◆ Problem: Rewrite the lines from the line with "You are a GUI" to the line with "coord(24,150)", replacing "screenshot" with "screen capture" and leaving everything else unchanged. Omit the pictures.

* begin Supplied records *

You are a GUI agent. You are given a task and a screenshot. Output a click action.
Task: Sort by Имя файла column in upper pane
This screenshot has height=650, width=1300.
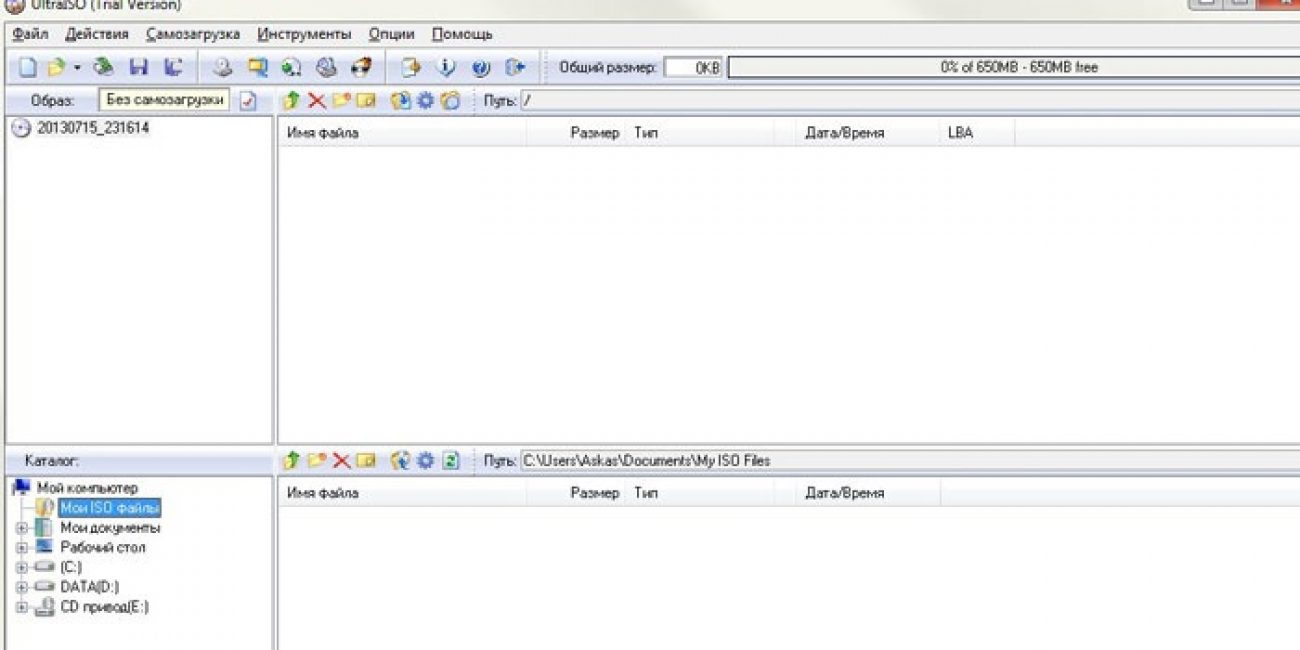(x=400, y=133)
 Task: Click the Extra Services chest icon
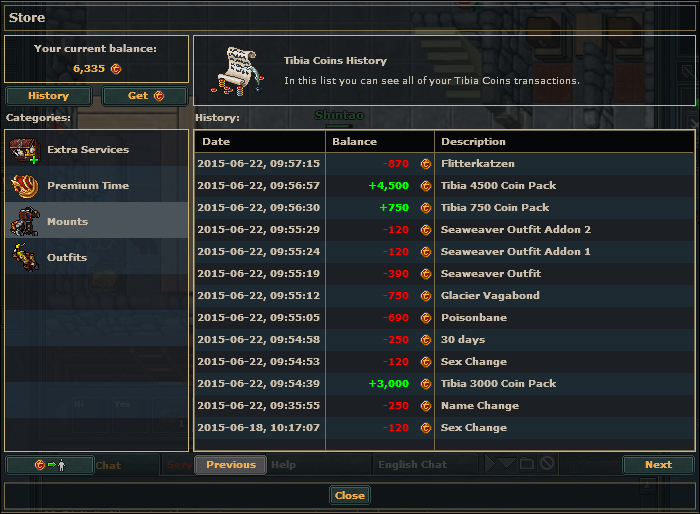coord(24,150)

* end Supplied records *
* begin Supplied records *

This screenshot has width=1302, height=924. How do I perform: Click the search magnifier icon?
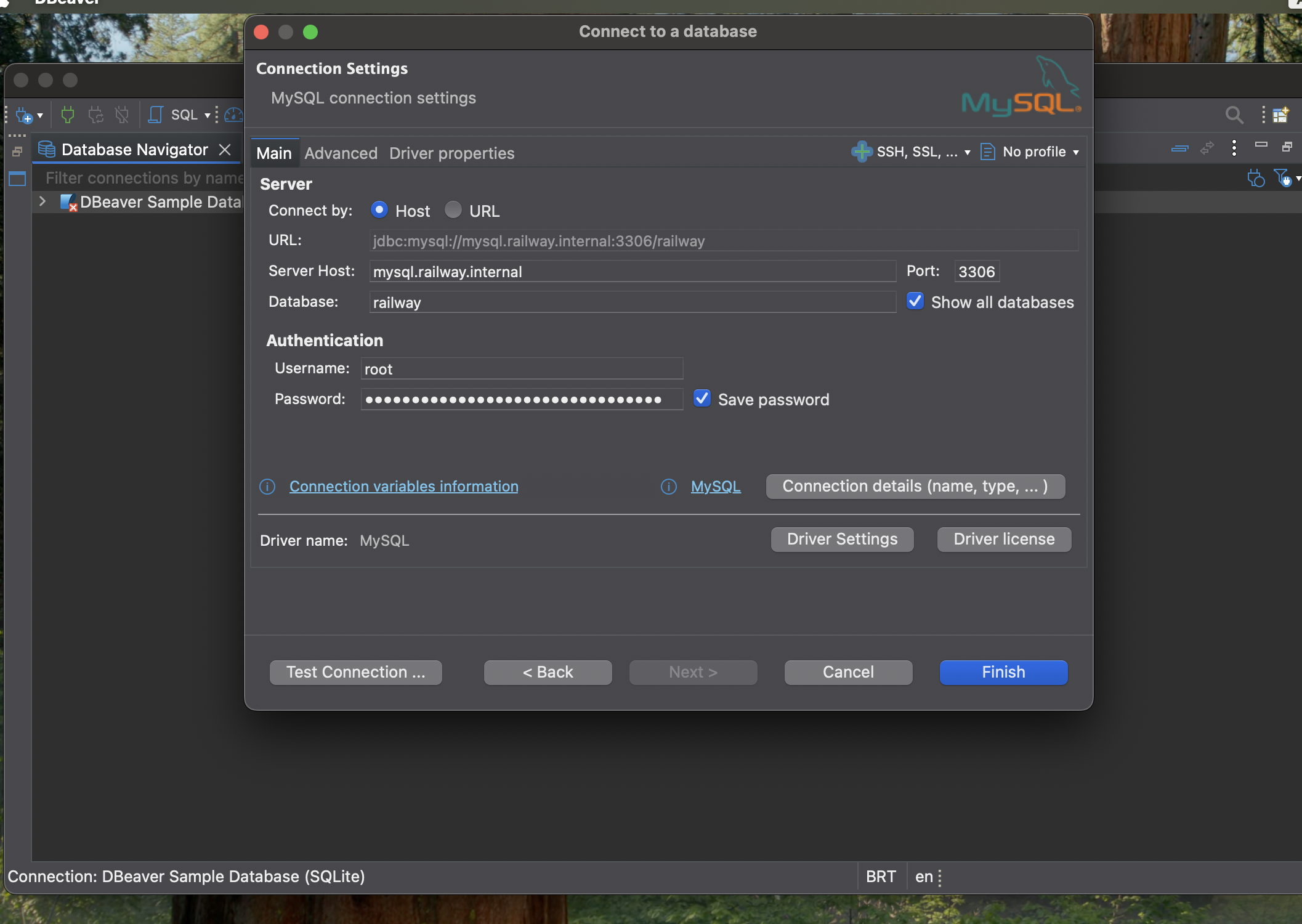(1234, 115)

* end Supplied records *

◆ Written solution:
You are a GUI agent. You are given a task and a screen capture. Output a click action.
Task: Sort by Имя файла column in upper pane
This screen capture has height=650, width=1300.
(x=400, y=133)
 Task: Click the Extra Services chest icon
coord(24,150)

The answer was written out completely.